GI toxicity of celecoxib vs traditional NSAIDs
- Richard Brasington1
© Current Science Ltd 2000
Published: 7 November 2000
KeywordsCOX-2 coxibs NSAID GI toxicity
The discovery of a second isoform of the cyclooxygenase enzyme, COX-2, led to the recognition that COX-2 is primarily responsible for mediating pain and inflammation, whereas COX-1 provides for gastric protection and other homeostatic functions. Selective inhibitors of COX-2 (coxibs) were developed based on the hypothesis that such agents could reduce inflammation and pain with less gastrointestinal (GI) toxicity than nonselective traditional nonsteroidal antiinflammatory drugs (NSAIDs).
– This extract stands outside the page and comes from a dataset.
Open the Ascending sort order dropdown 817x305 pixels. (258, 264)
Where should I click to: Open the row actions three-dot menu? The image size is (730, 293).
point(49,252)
This study tests that hypothesis in patients with rheumatoid arthritis and osteoarthritis.
The annual incidence of symptomatic ulcers and ulcer complications (bleeding, perforation, and obstruction) was less in patients taking celecoxib 400 mg twice daily (0.44%) than in patients taking ibuprofen 800 mg three times a day or diclofenac 75 mg twice daily (1.27%), so long as they were not taking aspirin. In patients taking low-dose aspirin (up to 325 mg/day), the occurrence of adverse GI events was lower with celecoxib than with nonselective NSAIDs, although this difference did not achieve statistical significance.
This study confirms the hypothesis that selective inhibition of COX-2 is associated with a reduction in serious GI toxicity, and demonstrates that this benefit is lost with co-administration of aspirin, an inhibitor of COX-1. The duration of therapy for analysis was limited to 6 months because of a high patient drop-out rate (43%). The fact that celecoxib therapy did not eliminate GI toxicity suggests a mechanism of toxicity unrelated to prostaglandin inhibition (such as Helicobacter pylori), or the possibility that COX-2 inhibition may itself cause some GI toxicity, and that the COX-1/COX-2 paradigm is an oversimplification.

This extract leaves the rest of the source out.